Im Jahre 1981 jedenfalls war die Welt weniger kompliziert. Da sangen die Minister und Stadträte von heute noch mit, daß das weiche Wasser den Stein brechen werde. Die Streben der eilig um das von der Polizei am 2. November eroberte Terrain hochgezogenen Betonmauer wurden nächtens im Dutzend geknackt. Die Eroberung des Hüttendorfs durch die geballte Staatsmacht war allerdings der Anfang vom Ende der Legende. Danach begann im Lager der Bürgerinitiativen die leidige Gewaltdebatte, die letztendlich die Bewegung spaltete. Die „Bürgers“ aus dem Umland distanzierten sich von den Steinen — und „Molliwerfern“ vor allem aus den Großstädten. Und nach dem gescheiterten Volksbegehren verengte sich der breite Widerstand gegen den Startbahnbau ohnehin auf die vom Flughafenausbau direkt betroffenen BürgerInnen aus Mörfelden-Walldorf — und auf die Gruppen aus den Metropolen und der Region, die mit Lust auf Putz im Mönchbruchwald Sonntag für Sonntag die direkte Konfrontation mit dem Staat suchten.
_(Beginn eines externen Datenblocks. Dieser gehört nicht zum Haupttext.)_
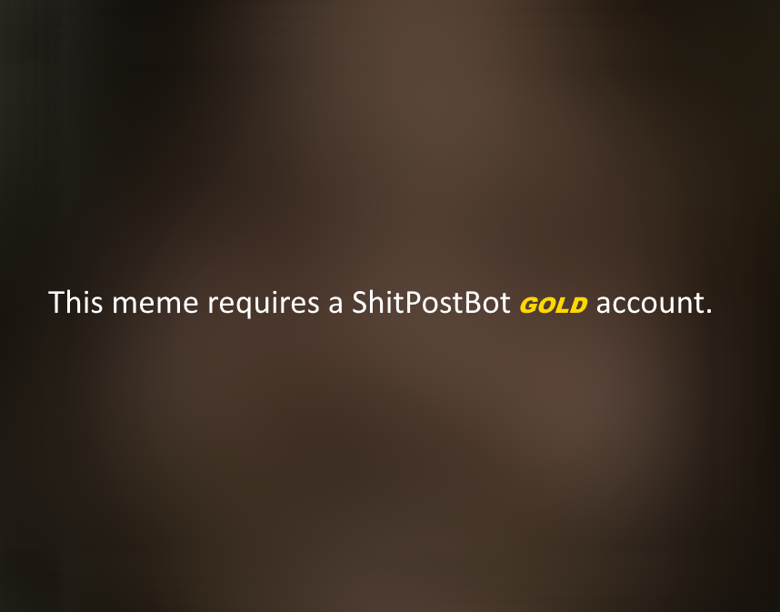Click the standalone letter a before ShitPostBot
The width and height of the screenshot is (780, 612).
tap(335, 306)
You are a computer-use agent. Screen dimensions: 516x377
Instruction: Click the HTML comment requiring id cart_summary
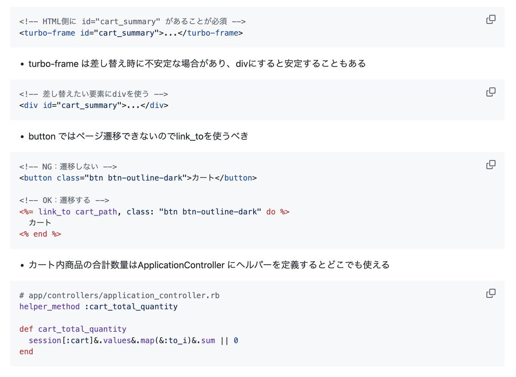132,22
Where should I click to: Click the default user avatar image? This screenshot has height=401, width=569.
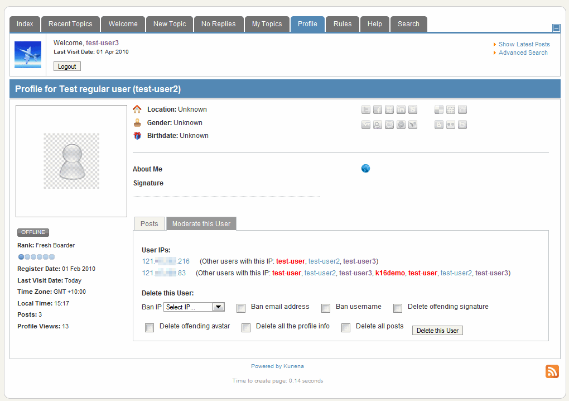coord(71,161)
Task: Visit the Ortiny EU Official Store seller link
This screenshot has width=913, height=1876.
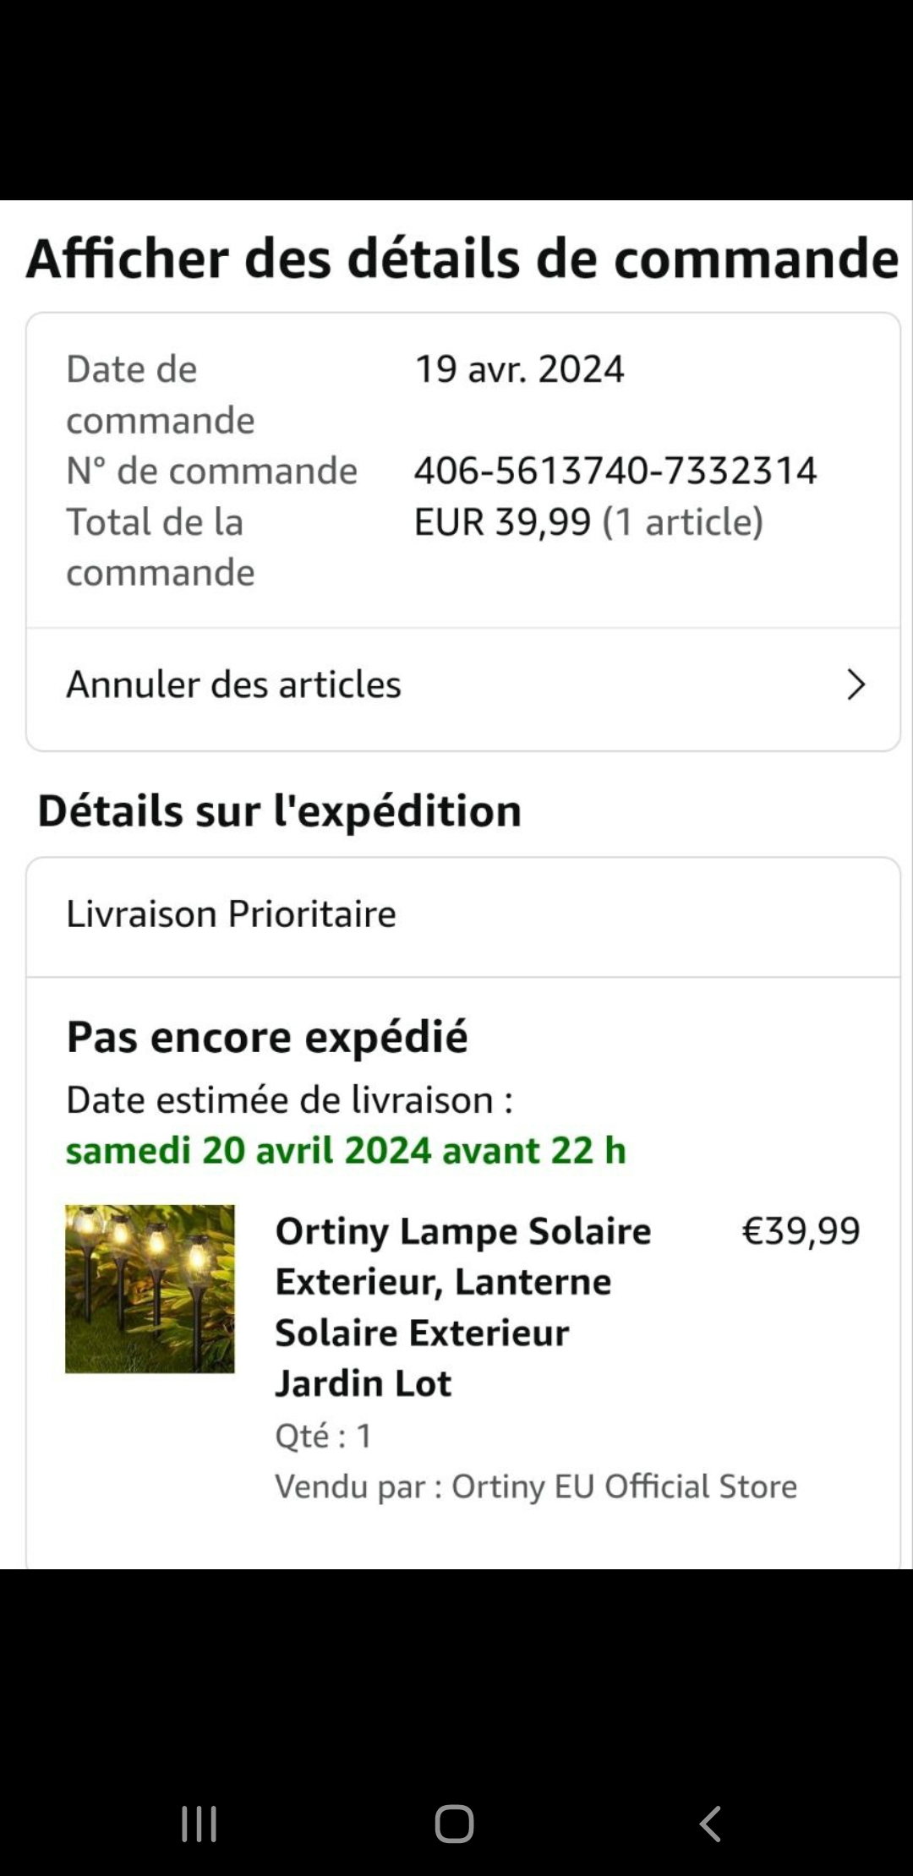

Nur zehn Jahre ist das alles her — zehn Jahre, in denen sich die politische Landschaft nicht nur in Hessen verändert hat. Die „Bewegungsmänner und -frauen“ von damals sind heute Minister (Joschka Fischer und Iris Blaul) oder Stadträte (Dany Cohn-Bendit und Dirk Treber), Gemeindeparlamentarier oder Landtagsabgeordnete. Am längsten leidet wohl der exponierteste Startbahngegner der Jahre 1981/82 an den Folgen seines verbalen Einsatzes gegen den waldfressenden Moloch Runway-18-West während der Wiesbadener Massendemonstration am 14. November 1981: Alexander „Aschu“ Schubart wurde erst im Mai dieses Jahres wegen des „Aufrufs zum Landfriedensbruch“ und wegen „Nötigung einer Landesregierung“ zu 18 Monaten Gefängnis, ausgesetzt zur Bewährung, verurteilt. Der Kampf gegen die Startbahn, ein verlorener Kampf im Wald — aber ein „Coming-out“ für den politischen Kampf in den Parlamenten für den Natur- und Umweltschutz und in Hessen explizit auch für die Grünen.